Dear NIRD and Service Platform User,

We have a planned downtime on the 26th of June, Wednesday next week, to replace some defective hardware. Systems will taken offline starting from 08:00AM.

Engineer from storage vendor will assist us from the very first hour.

We expect the maintenance to finish in one day.
Will keep you updated here.

Metacenter Operations

Fram development queue

Dear Fram User,

As of today we have adjusted the queue system policies to facilitate code development and testing on Fram and meanwhile limit possible misuse of devel queue.

devel is now adjusted to allow:

  • max 4 node jobs
  • max 30 minutes wall time
  • max 1 job per user

We have additionally introduced a short queue with following settings:

  • max 10 node jobs
  • max 120 minutes wall time
  • max 2 jobs per user

We will continue to monitor and improve the queue system.
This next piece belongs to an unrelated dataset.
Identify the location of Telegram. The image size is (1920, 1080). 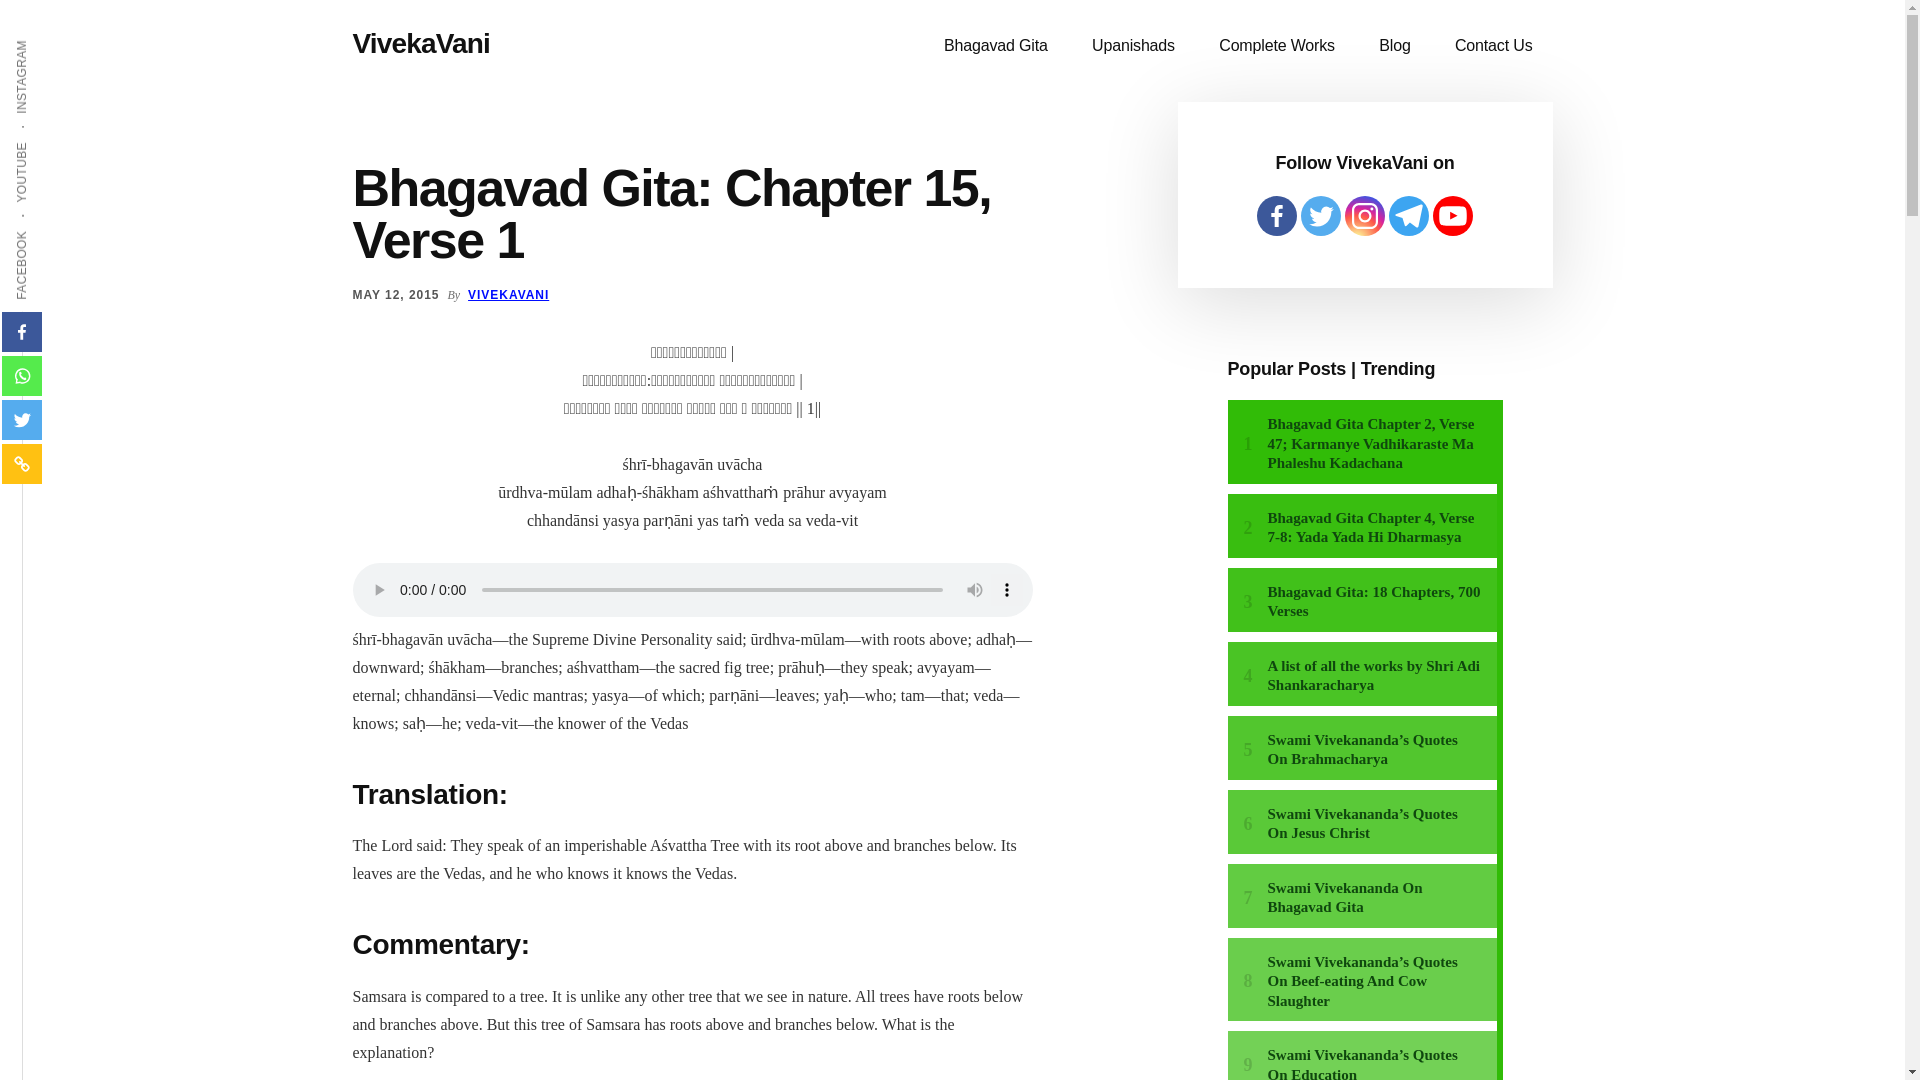
(1408, 216).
Please stay tuned.
You may find more information here.

Metacenter Operations

Fram MDS patched

Dear Fram User,

This morning around 09:05, once again has the Fram metadata server crashed and likely had impact on running jobs.

A mitigating patch was delivered by the vendor yesterday and we used this opportunity to apply it on our metadata servers.

We will keep the system closely monitored and cooperate with the vendor on further stabilizing the system.

Apologies for any inconvenience this may have caused!